• _Try it_
Copy out the entries that follow, exactly as written.

• _Material for the task_
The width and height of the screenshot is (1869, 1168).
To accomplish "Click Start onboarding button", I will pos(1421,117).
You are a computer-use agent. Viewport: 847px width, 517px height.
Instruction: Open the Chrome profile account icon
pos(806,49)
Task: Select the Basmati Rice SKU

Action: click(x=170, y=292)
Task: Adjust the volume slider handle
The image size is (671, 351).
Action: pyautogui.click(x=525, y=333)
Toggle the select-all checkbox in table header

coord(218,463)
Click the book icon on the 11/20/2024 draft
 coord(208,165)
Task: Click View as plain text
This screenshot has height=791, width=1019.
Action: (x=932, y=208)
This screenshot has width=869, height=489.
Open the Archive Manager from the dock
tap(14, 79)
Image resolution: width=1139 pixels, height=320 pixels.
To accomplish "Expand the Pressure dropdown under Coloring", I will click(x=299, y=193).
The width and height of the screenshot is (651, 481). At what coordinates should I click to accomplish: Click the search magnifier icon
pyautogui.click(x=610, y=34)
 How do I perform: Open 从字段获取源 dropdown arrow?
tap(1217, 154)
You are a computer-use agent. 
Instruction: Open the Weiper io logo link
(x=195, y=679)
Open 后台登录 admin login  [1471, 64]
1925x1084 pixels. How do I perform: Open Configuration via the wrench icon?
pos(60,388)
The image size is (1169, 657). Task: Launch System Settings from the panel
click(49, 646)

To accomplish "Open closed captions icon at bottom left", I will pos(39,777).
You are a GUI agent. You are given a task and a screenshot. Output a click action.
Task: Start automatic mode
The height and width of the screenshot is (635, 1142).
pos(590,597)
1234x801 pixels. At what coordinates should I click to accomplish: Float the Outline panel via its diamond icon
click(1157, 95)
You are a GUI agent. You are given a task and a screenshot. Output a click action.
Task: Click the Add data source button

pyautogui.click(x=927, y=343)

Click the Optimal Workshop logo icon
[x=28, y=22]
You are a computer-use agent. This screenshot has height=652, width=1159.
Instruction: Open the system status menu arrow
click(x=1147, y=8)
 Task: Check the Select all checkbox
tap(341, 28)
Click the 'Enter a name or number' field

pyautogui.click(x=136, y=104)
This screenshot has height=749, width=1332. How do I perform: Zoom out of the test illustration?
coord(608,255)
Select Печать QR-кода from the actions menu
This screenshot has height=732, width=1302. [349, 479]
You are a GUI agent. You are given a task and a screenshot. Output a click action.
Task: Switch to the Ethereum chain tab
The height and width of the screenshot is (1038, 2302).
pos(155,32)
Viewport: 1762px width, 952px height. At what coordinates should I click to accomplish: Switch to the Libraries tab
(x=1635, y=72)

• _Output_
The width and height of the screenshot is (1869, 1168).
To accomplish "Click Start onboarding button", I will pos(1421,117).
You are a computer-use agent. Viewport: 847px width, 517px height.
Instruction: Open the Chrome profile account icon
pos(806,49)
Task: Select the Basmati Rice SKU

Action: click(x=170, y=292)
Task: Adjust the volume slider handle
The image size is (671, 351).
Action: pyautogui.click(x=525, y=333)
Toggle the select-all checkbox in table header

coord(218,463)
Click the book icon on the 11/20/2024 draft
 coord(208,165)
Task: Click View as plain text
This screenshot has height=791, width=1019.
Action: (x=932, y=208)
This screenshot has width=869, height=489.
Open the Archive Manager from the dock
tap(14, 79)
Image resolution: width=1139 pixels, height=320 pixels.
To accomplish "Expand the Pressure dropdown under Coloring", I will click(x=299, y=193).
The width and height of the screenshot is (651, 481). At what coordinates should I click to accomplish: Click the search magnifier icon
pyautogui.click(x=610, y=34)
 How do I perform: Open 从字段获取源 dropdown arrow?
tap(1217, 154)
You are a computer-use agent. 
Instruction: Open the Weiper io logo link
(x=195, y=679)
Open 后台登录 admin login  [1471, 64]
1925x1084 pixels. How do I perform: Open Configuration via the wrench icon?
pos(60,388)
The image size is (1169, 657). Task: Launch System Settings from the panel
click(49, 646)

To accomplish "Open closed captions icon at bottom left", I will pos(39,777).
You are a GUI agent. You are given a task and a screenshot. Output a click action.
Task: Start automatic mode
The height and width of the screenshot is (635, 1142).
pos(590,597)
1234x801 pixels. At what coordinates should I click to accomplish: Float the Outline panel via its diamond icon
click(1157, 95)
You are a GUI agent. You are given a task and a screenshot. Output a click action.
Task: Click the Add data source button

pyautogui.click(x=927, y=343)

Click the Optimal Workshop logo icon
[x=28, y=22]
You are a computer-use agent. This screenshot has height=652, width=1159.
Instruction: Open the system status menu arrow
click(x=1147, y=8)
 Task: Check the Select all checkbox
tap(341, 28)
Click the 'Enter a name or number' field

pyautogui.click(x=136, y=104)
This screenshot has height=749, width=1332. How do I perform: Zoom out of the test illustration?
coord(608,255)
Select Печать QR-кода from the actions menu
This screenshot has height=732, width=1302. [349, 479]
You are a GUI agent. You are given a task and a screenshot. Output a click action.
Task: Switch to the Ethereum chain tab
The height and width of the screenshot is (1038, 2302).
pos(155,32)
Viewport: 1762px width, 952px height. At what coordinates should I click to accomplish: Switch to the Libraries tab
(x=1635, y=72)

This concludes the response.